--- Work instruction ---
Show me each line of the listing below where the word "agent" appears.

--- Stored data ---
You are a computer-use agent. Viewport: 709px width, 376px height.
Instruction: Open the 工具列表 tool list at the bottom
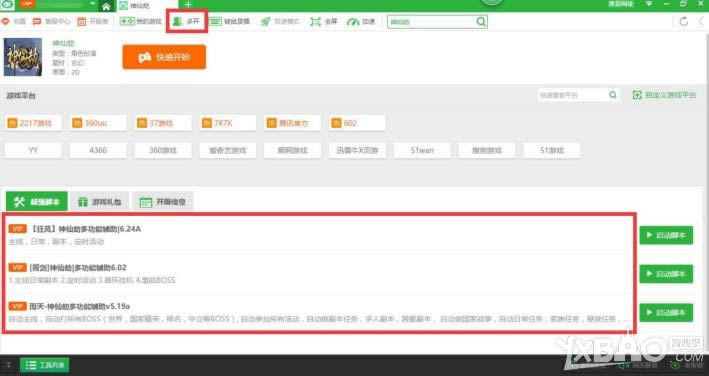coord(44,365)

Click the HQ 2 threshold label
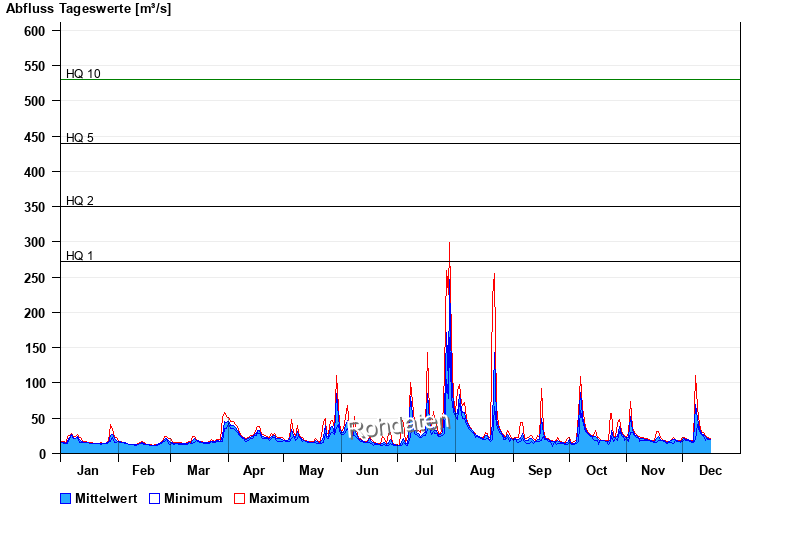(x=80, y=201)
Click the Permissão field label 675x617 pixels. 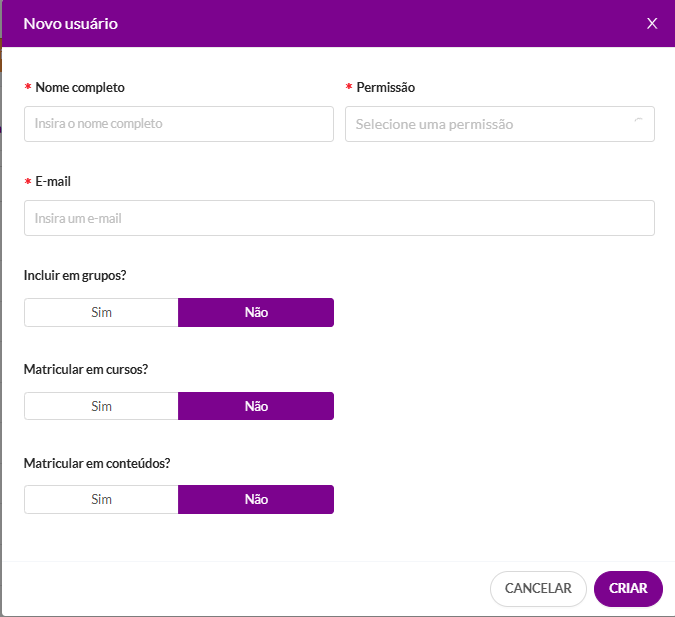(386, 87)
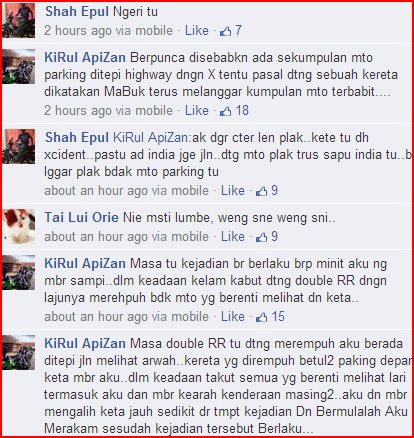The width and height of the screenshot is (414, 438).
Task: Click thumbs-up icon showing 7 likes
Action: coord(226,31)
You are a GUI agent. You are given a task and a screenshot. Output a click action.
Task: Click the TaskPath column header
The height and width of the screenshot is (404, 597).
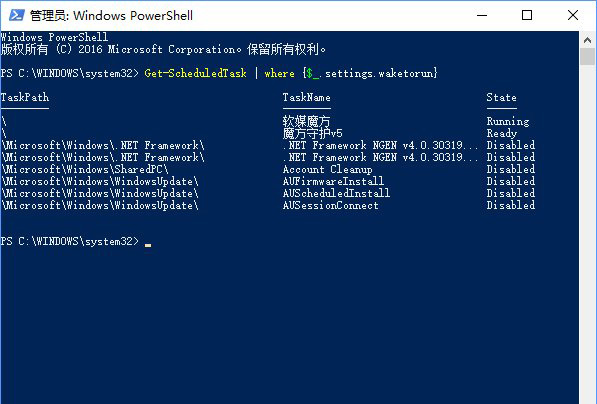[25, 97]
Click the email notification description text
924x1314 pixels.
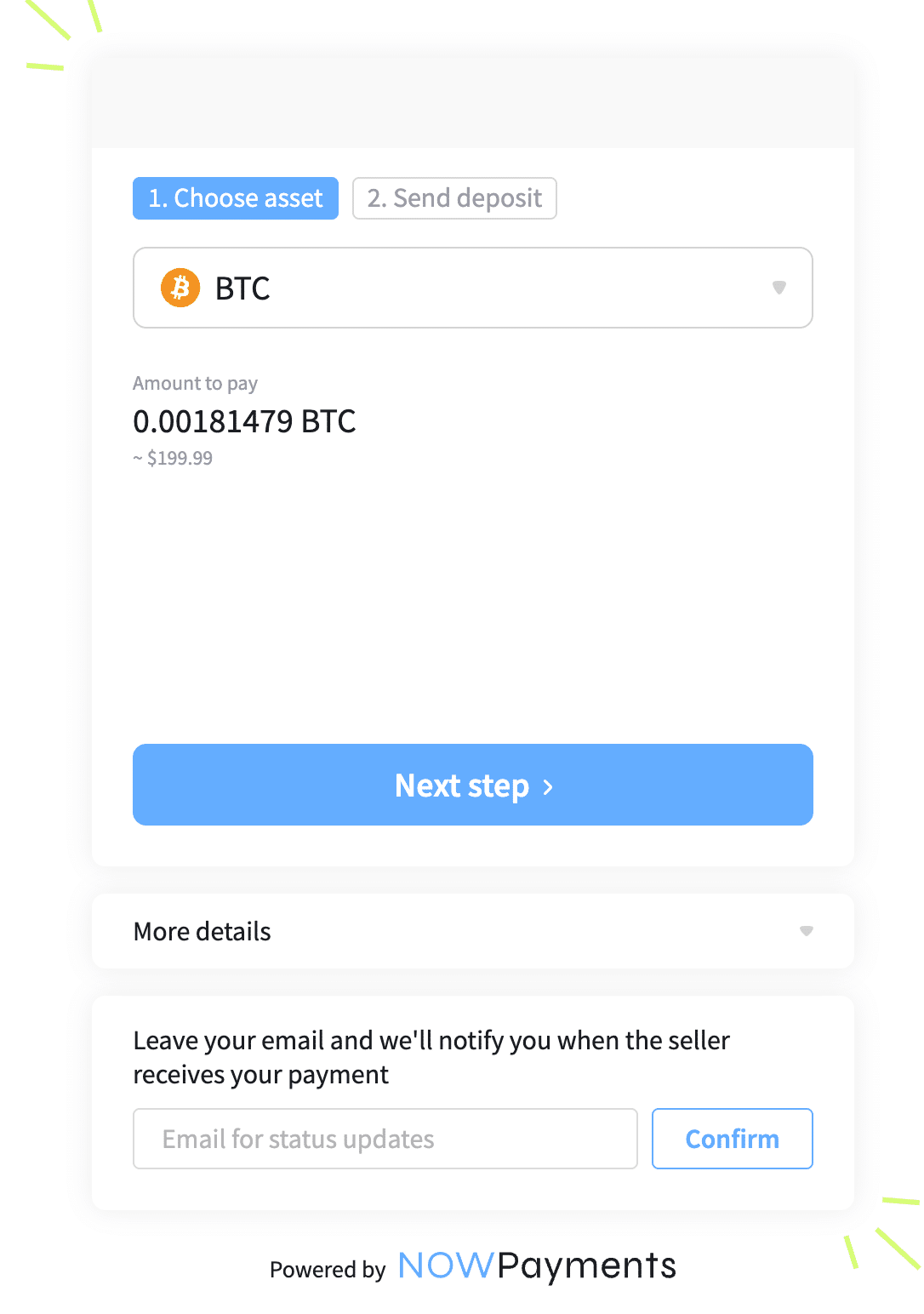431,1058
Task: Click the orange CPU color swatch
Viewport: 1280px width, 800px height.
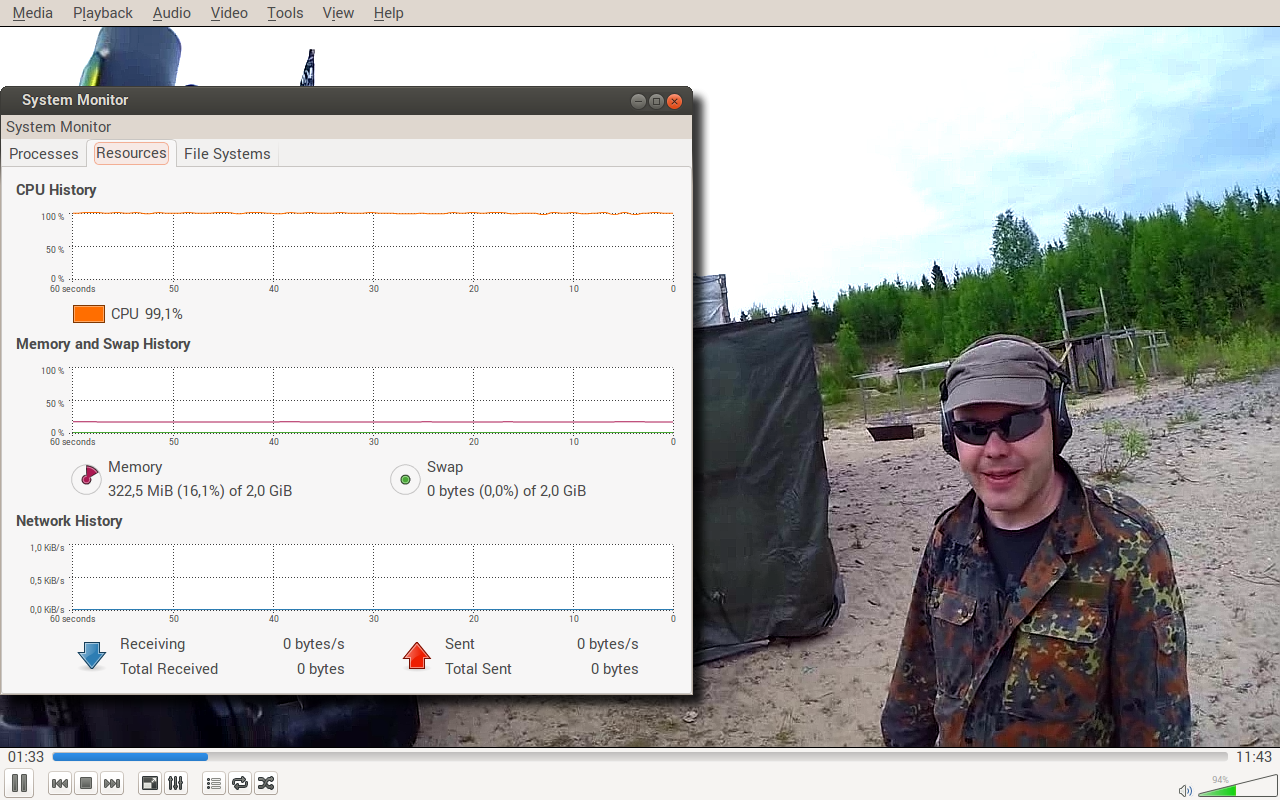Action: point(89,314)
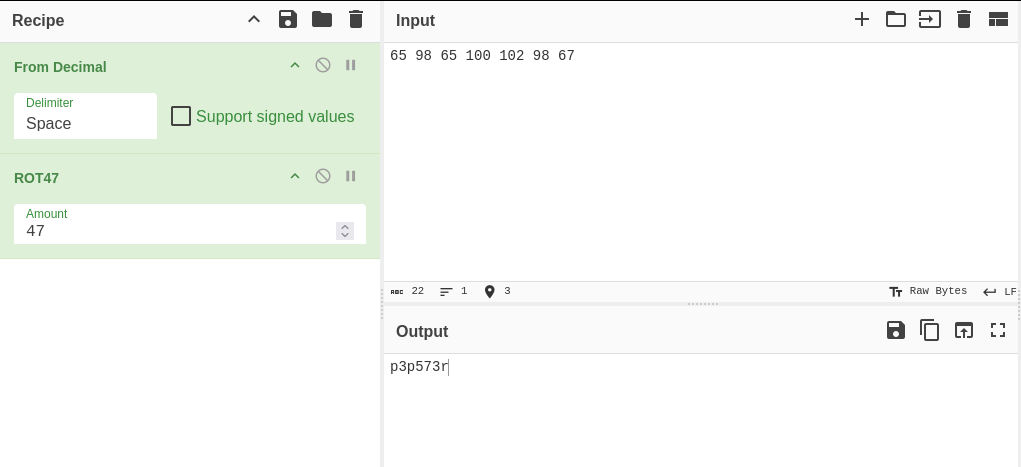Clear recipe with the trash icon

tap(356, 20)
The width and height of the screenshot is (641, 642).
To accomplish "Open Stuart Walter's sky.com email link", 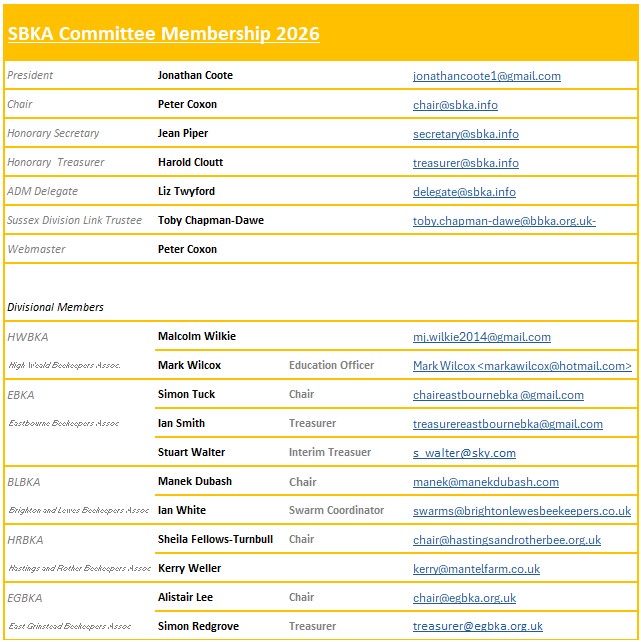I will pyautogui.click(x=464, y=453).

--- Result ---
You are a computer-use agent. Viewport: 709px width, 376px height.
You are a GUI agent. You are given a task and a screenshot. Output a click action.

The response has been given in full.